Прошла даже злость на мать, в принципе Алина никогда не умела долго держать негативные эмоции, и всегда с легкостью прощала обиды, особенно маме. Теперь, когда всё обошлось благополучно, в этом тем более не было нужды. Поэтому глядя на мать, готовящую завтрак, Аля не испытывала чувство раздражения, как на протяжении всего последнего времени при одном лишь взгляде на неё. А та после несчастной кончины сумки (как в общем-то и после кончины многих Алининых вещей, которых постигла печальная участь быть выброшенными без суда и следствия и возможности сказать что-либо в свою защиту) вела себя как ни в чем не бывало, вызывая желание устроить разборки вселенского масштаба. За всю свою короткую, но столь трагичную жизнь Аля что только не перепробовала для спасения своих вещей, но всё было тщетно. Ибо вряд ли даже Всевышний мог угадать, что из них мама, руководствуясь какими-то своими неведомыми простым смертным расчетами, излучениями из Космоса или советами из потустороннего мира, сочтет ненужным и подлежащим скорейшему выбрасыванию. Без предупреждения о том самой хозяйки, разумеется. И Алина закатывала истерики и скандалы. И прощала мать. И та её. Они ссорились и мирились. И так год за годом.

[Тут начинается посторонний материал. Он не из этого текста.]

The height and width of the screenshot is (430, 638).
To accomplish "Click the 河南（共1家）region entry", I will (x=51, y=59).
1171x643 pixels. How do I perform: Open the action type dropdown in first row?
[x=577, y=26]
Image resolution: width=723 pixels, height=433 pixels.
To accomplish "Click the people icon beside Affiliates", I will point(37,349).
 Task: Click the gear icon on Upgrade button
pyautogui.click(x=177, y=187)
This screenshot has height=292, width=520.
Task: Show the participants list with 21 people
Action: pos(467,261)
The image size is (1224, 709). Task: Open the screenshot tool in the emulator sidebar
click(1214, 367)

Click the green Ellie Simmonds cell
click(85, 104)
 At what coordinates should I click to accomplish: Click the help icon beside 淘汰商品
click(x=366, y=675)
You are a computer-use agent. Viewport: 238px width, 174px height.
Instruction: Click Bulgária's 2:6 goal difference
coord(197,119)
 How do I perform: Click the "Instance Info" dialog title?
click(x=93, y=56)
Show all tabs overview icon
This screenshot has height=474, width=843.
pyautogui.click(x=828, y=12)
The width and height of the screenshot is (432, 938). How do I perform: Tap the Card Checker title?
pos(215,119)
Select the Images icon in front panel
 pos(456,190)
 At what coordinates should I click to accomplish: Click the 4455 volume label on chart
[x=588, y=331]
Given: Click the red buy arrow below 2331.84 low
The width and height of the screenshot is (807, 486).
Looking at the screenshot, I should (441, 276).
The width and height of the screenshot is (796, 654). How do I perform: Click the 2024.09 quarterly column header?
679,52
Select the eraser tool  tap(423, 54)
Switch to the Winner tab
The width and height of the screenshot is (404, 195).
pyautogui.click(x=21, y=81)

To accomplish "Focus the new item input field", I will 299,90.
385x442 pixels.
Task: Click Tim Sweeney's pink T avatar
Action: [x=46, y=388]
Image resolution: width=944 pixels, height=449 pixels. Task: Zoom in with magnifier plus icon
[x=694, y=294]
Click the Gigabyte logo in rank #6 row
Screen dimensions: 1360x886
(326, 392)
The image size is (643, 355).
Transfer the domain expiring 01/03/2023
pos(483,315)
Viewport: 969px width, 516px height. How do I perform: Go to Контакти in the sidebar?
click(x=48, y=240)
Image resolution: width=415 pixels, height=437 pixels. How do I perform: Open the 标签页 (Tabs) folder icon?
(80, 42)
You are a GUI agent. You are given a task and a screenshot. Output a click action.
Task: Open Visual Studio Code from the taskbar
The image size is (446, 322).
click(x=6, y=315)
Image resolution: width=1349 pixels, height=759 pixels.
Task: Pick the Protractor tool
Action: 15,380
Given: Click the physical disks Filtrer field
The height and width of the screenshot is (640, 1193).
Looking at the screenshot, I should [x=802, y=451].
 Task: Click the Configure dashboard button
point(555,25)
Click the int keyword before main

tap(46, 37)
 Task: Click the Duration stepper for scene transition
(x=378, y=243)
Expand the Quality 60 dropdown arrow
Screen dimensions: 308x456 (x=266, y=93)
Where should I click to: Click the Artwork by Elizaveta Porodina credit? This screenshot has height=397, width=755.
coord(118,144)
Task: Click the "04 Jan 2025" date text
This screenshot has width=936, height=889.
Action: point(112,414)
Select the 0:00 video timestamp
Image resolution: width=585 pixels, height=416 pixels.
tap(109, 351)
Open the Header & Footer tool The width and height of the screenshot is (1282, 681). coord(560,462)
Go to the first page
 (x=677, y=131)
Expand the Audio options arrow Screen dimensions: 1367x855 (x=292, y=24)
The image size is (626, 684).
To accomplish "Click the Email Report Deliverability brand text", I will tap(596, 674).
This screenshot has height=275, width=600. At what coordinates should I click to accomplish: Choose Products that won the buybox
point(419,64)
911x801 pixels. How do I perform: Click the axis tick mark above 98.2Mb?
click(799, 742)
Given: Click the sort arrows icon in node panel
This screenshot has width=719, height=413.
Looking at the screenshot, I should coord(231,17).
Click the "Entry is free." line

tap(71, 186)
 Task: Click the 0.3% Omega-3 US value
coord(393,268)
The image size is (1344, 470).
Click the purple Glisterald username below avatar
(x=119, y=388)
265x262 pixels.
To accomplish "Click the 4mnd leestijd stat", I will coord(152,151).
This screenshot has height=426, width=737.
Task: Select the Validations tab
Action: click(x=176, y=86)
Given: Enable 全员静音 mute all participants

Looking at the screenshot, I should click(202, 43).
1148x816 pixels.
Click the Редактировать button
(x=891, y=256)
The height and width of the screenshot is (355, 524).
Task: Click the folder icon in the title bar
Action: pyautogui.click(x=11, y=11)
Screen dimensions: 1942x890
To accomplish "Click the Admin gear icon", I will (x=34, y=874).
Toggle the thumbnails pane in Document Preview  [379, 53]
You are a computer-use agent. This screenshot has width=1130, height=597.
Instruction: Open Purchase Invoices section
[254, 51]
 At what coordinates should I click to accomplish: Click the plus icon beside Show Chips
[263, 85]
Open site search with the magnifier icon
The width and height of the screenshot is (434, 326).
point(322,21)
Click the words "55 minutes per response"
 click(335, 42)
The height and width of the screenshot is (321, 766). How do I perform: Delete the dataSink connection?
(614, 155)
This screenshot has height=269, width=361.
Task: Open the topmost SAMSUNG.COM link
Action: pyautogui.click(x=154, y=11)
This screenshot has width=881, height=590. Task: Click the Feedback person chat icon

Нацепив на лоб солнцезащитные очки, Аля неторопливо спустилась вниз по лестнице, и наконец, открыв тяжелую кодовую дверь, оказалась на улице. Солнечно и почти безветренно. В лицо ударил свежий весенний воздух, вдохнув который полной грудью, Алина испытала просто сказочное блаженство, щурясь от ярких теплых лучей. Настроение было просто великолепное, теперь чувство счастья усилилось троекратно, словно вместе с весенним ветерком она вдохнула в себя энергию мая. Алину посетило то чувство, когда несмотря на проблемы, прошедшие и грядущие, ты понимаешь, что на самом деле жизнь прекрасна. И пошло всё то, что портит настроение и нервы, к чертям собачьим!
Довольно улыбнувшись, Алина надвинула на глаза очки – сегодня они были черными в тонкой оправе – и неспешной походкой направилась прочь от подъезда: сегодня коварному автобусу не удастся сбежать перед самым её носом. Но успев сделать лишь несколько шагов, она остановилась. Прямо к ней шел её дядя.
Надо же, какие люди. Алина улыбнулась и поспешила ему на встречу.
– Приветик, – весело поздоровалась она. – Какими судьбами?
Дядя остановился в полуметре от неё. Выглядел он очень серьезно.